2.5. Data Analysis. Statistical analysis was carried out by using the SPSS version 20.0. The results were presented as mean (SD). The chi-square analysis was used to determine the group difference in sex and side of hemiplegia. Paired sample t-test and independent sample t-test were applied to examine the difference within group and between the two groups, respectively. The significance level was set at p < 0.05.

3. Results

Totally, 19 patients were recruited in the study. The demographic characteristics and measurements at the baseline are shown Table 1. There were no significant differences between the two groups at the baseline. All the participants completed the whole trial, and there were no side effect observed.

Based on the data listed in Tables 2-5, the taping group showed an immediate and significant improvement in pain intensity, magnitude of subluxation, and AEMG on the first day immediately after taping, compared with the baseline (p < 0.05), whereas there was no significant changes in the control groups in these outcomes. Both groups showed no significant changes in the AROM in flexion and abduction on the first day (p > 0.05). After 4 weeks of treatment, significant improvement was seen in the taping group in terms of pain intensity, magnitude of subluxation, AEMG, and AROM (both flexion and abduction). Based on the baseline, the amount of improvement in the pain intensity, magnitude of subluxation, AEMG, and AROM were significantly greater than the control group (p < 0.05).

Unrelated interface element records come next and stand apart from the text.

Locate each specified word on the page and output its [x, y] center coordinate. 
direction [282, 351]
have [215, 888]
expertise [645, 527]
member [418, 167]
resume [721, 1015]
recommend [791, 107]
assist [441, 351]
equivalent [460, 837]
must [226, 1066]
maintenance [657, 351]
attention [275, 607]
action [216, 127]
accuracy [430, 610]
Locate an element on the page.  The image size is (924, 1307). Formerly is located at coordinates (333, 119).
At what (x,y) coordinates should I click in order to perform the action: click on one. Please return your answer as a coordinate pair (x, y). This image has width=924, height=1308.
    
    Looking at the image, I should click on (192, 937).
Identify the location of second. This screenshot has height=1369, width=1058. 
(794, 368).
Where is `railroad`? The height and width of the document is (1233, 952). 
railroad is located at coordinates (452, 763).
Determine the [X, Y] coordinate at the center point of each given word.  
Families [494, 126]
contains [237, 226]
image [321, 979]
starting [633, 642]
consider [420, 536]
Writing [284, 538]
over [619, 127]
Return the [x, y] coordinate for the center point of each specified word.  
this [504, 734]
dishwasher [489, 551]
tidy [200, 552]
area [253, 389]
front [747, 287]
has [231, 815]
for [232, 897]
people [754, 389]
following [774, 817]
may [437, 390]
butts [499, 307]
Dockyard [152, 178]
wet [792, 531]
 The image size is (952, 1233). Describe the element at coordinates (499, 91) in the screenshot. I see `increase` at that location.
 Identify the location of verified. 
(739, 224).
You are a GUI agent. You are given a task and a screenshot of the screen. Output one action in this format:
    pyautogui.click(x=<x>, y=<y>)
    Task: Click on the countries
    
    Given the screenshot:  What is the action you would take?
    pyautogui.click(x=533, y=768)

The statistical power was calculated by using the software G*Power. The calculation was based on the primary measure, NPRS. The power is 0.99 which indicates that power level is acceptable, and the sample size is enough for this study.

4. Discussion

To our knowledge, this is the first study aimed at exploring the effects of kinesiology taping on HSP in terms of pain, shoulder subluxation, AROM, and muscle activity of the shoulder. The results indicated that kinesiology taping is an effective method for HSP management.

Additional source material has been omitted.